Satış ofisindeki yetkililer, güler yüzleri, satış bilgileri ve misafir ağırlama yeteneklerini kullanarak satışlar yapıyorlar. Problem satış sonrasında başlıyor. Satış ofisindekiler, Araplara konut satarken sadece kendi projelerini değil, Türkiye’yi, İstanbul’u ve projenin bulunduğu semtleri de anlatıyorlar. Hoş bir tablo çiziyorlar. Konut satıldıktan sonra sıra oturma izni, tapu almaya gelince satış ofisindeki yetkilerin yüzleri kızarmaya başlıyor. Çünkü hoş bir tablo çizerek sattıkları konutları alan Araplara aynı hızda oturma izni alamıyorlar. Oturma izni için Internet üzerinden müracaat edildiğinde 3-4 ay sonraya randevu veriliyor. Askeri bölge izni almak için ise 45 gün süre gerekiyor. Aynı projenin olduğu bölgeden her seferinde yapılan müracaat ortalama 45 gün bekliyor… Tapu Kadastro dairesine müracatta ayrı bir süre geçiyor. Sonuçta satış ofisleri müşteriye konutu biz sattık, siz gidin izninizi, tapunuzu nasıl alırsanız alın diyemez…

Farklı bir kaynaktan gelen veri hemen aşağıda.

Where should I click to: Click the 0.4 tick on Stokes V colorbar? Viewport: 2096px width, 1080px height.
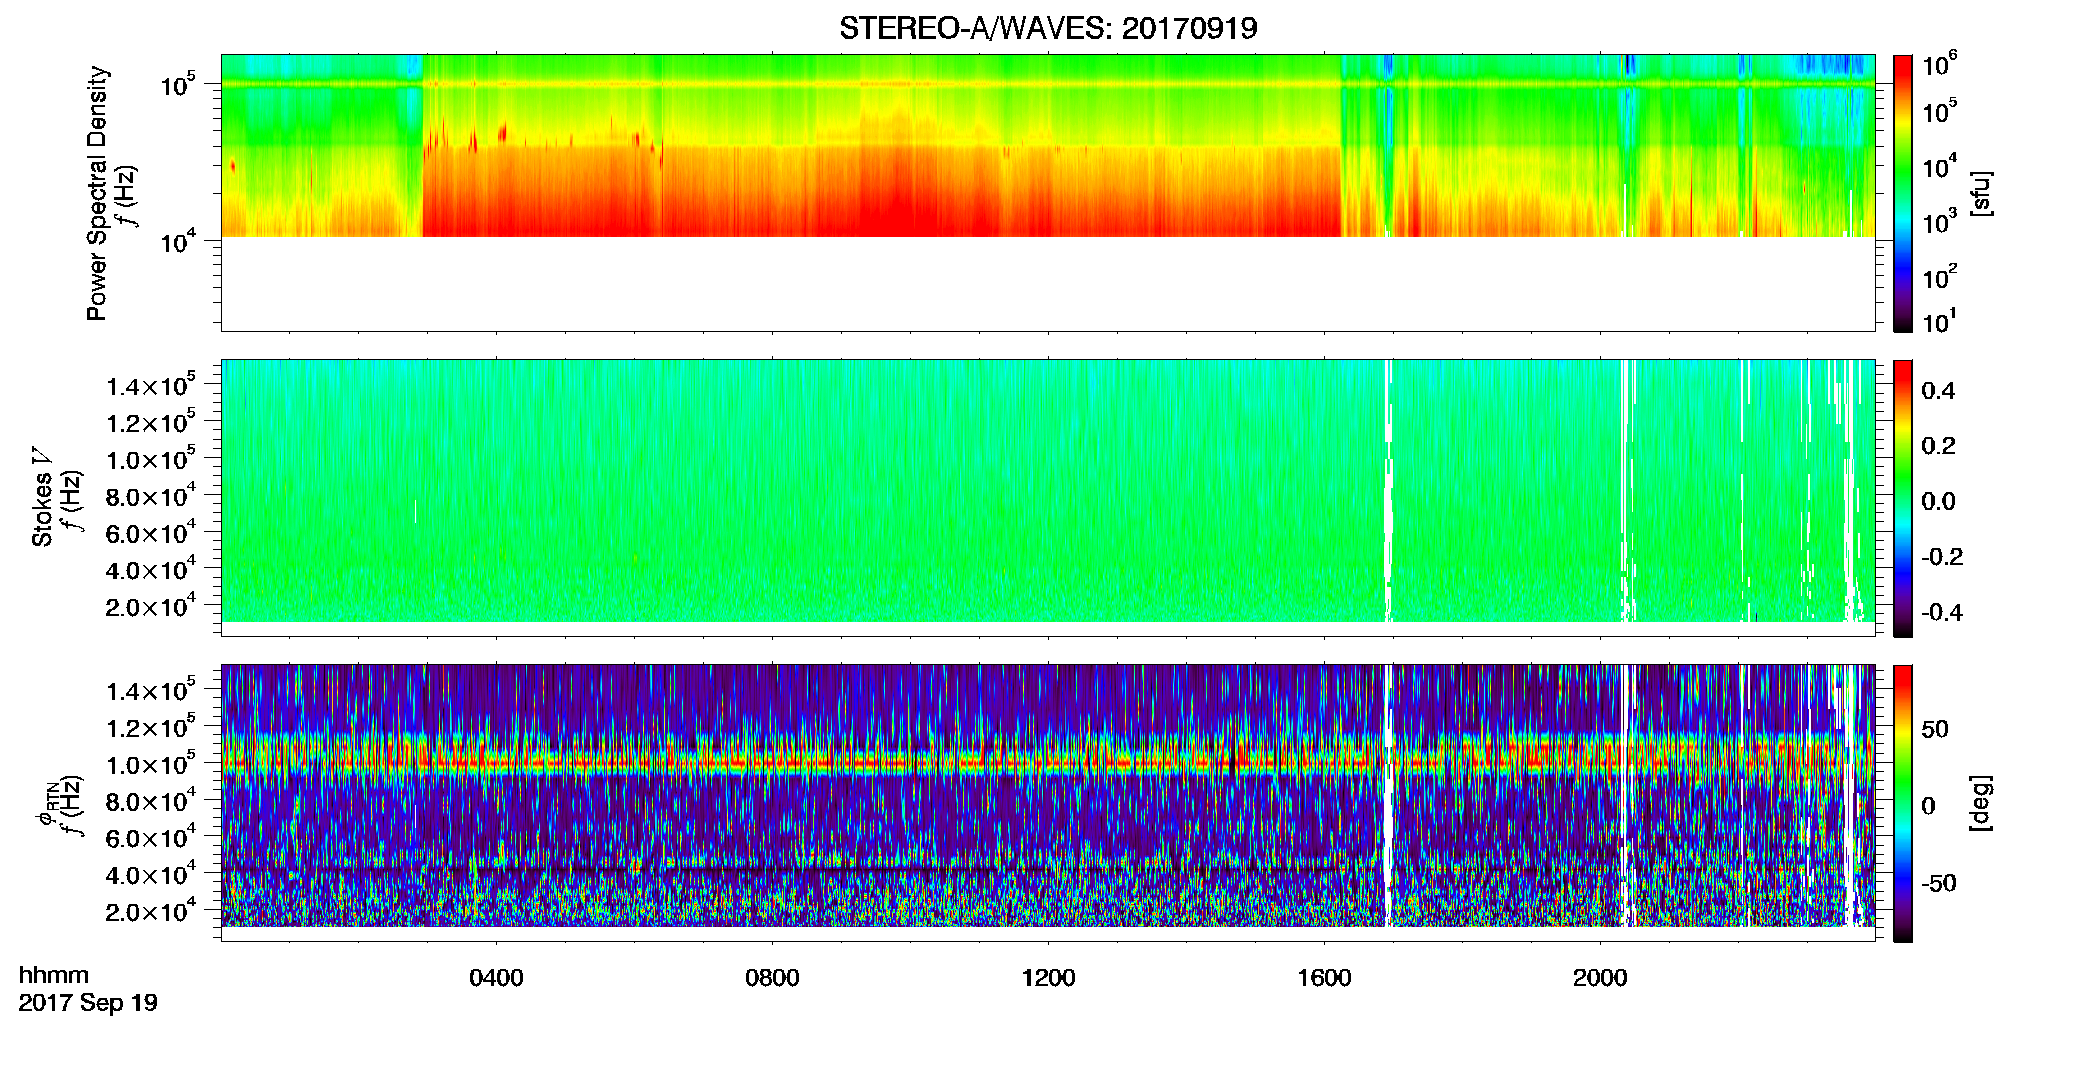[1938, 391]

Satış ofisleri, aracı acentalardan da şikayetçi. Birkaç gün önce büyük bir konut şirketinin satış ofisini ziyaret ettik. Satış müdürü “Kendilerinin satıp kapora aldığı bir müşteriyle sonradan tanışan bir ancenta, bizden istediği yüksek komisyonu alamayınca satışı iptal ettirdi” diyor… Acenta yetkilisi, sizin projenizin nitelikli olması bizi ilgilendirmez, bize falan şirket daha çok yüzde veriyor” demiş… Aracı acentaları buradan uyarıyorum. İşinizi iyi yapmazsanız, Arapları bitmeyecek projelere yönlendirirseniz, sizi kara listeye alır tüm Arap dünyasına, elçiliklere, ticaret odalarına ve diğer kurumlara duyururuz. Satış yapılan bir müşteriyi araya girip, daha çok komisyon almak için ayartmayınız…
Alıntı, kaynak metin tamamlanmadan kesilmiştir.